#### [AIM OF THE TASK]
Turn the items below into a JSON array of strings, with one string for each line and blank lines dropped.

_ _ _ _ _ _ _

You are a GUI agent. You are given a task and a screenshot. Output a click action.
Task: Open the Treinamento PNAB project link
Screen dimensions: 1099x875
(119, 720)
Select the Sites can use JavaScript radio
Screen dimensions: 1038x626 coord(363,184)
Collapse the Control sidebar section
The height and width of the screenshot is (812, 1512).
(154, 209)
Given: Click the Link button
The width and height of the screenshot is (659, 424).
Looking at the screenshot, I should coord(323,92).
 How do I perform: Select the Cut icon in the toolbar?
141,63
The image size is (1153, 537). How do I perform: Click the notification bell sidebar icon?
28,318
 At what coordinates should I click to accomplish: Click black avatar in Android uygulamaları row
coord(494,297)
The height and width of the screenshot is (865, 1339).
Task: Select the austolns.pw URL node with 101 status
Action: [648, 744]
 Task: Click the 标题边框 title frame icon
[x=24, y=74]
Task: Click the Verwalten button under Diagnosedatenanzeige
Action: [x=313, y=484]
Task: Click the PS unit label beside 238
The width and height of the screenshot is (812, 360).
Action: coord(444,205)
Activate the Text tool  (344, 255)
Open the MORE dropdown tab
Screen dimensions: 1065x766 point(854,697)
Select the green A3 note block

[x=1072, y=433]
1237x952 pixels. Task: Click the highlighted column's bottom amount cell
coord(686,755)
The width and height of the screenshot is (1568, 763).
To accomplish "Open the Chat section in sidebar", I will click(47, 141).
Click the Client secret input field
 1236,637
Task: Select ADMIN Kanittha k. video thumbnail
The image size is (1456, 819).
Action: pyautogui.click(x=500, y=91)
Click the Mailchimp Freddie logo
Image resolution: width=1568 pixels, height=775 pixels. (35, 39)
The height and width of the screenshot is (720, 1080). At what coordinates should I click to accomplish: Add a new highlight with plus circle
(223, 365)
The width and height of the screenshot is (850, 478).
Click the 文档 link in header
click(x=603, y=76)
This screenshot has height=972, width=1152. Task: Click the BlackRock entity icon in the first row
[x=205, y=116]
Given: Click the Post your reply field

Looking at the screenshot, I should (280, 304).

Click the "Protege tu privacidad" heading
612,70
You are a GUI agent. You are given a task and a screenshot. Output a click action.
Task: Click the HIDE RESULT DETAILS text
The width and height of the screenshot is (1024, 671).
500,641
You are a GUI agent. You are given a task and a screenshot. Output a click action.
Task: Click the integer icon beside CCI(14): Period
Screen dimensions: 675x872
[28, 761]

_ _ _ _ _ _ _

#### [COMPLETE OUTPUT]
[
  "You are a GUI agent. You are given a task and a screenshot. Output a click action.",
  "Task: Open the Treinamento PNAB project link",
  "Screen dimensions: 1099x875",
  "(119, 720)",
  "Select the Sites can use JavaScript radio",
  "Screen dimensions: 1038x626 coord(363,184)",
  "Collapse the Control sidebar section",
  "The height and width of the screenshot is (812, 1512).",
  "(154, 209)",
  "Given: Click the Link button",
  "The width and height of the screenshot is (659, 424).",
  "Looking at the screenshot, I should coord(323,92).",
  " How do I perform: Select the Cut icon in the toolbar?",
  "141,63",
  "The image size is (1153, 537). How do I perform: Click the notification bell sidebar icon?",
  "28,318",
  " At what coordinates should I click to accomplish: Click black avatar in Android uygulamaları row",
  "coord(494,297)",
  "The height and width of the screenshot is (865, 1339).",
  "Task: Select the austolns.pw URL node with 101 status",
  "Action: [648, 744]",
  " Task: Click the 标题边框 title frame icon",
  "[x=24, y=74]",
  "Task: Click the Verwalten button under Diagnosedatenanzeige",
  "Action: [x=313, y=484]",
  "Task: Click the PS unit label beside 238",
  "The width and height of the screenshot is (812, 360).",
  "Action: coord(444,205)",
  "Activate the Text tool  (344, 255)",
  "Open the MORE dropdown tab",
  "Screen dimensions: 1065x766 point(854,697)",
  "Select the green A3 note block",
  "[x=1072, y=433]",
  "1237x952 pixels. Task: Click the highlighted column's bottom amount cell",
  "coord(686,755)",
  "The width and height of the screenshot is (1568, 763).",
  "To accomplish \"Open the Chat section in sidebar\", I will click(47, 141).",
  "Click the Client secret input field",
  " 1236,637",
  "Task: Select ADMIN Kanittha k. video thumbnail",
  "The image size is (1456, 819).",
  "Action: pyautogui.click(x=500, y=91)",
  "Click the Mailchimp Freddie logo",
  "Image resolution: width=1568 pixels, height=775 pixels. (35, 39)",
  "The height and width of the screenshot is (720, 1080). At what coordinates should I click to accomplish: Add a new highlight with plus circle",
  "(223, 365)",
  "The width and height of the screenshot is (850, 478).",
  "Click the 文档 link in header",
  "click(x=603, y=76)",
  "This screenshot has height=972, width=1152. Task: Click the BlackRock entity icon in the first row",
  "[x=205, y=116]",
  "Given: Click the Post your reply field",
  "Looking at the screenshot, I should (280, 304).",
  "Click the \"Protege tu privacidad\" heading",
  "612,70",
  "You are a GUI agent. You are given a task and a screenshot. Output a click action.",
  "Task: Click the HIDE RESULT DETAILS text",
  "The width and height of the screenshot is (1024, 671).",
  "500,641",
  "You are a GUI agent. You are given a task and a screenshot. Output a click action.",
  "Task: Click the integer icon beside CCI(14): Period",
  "Screen dimensions: 675x872",
  "[28, 761]"
]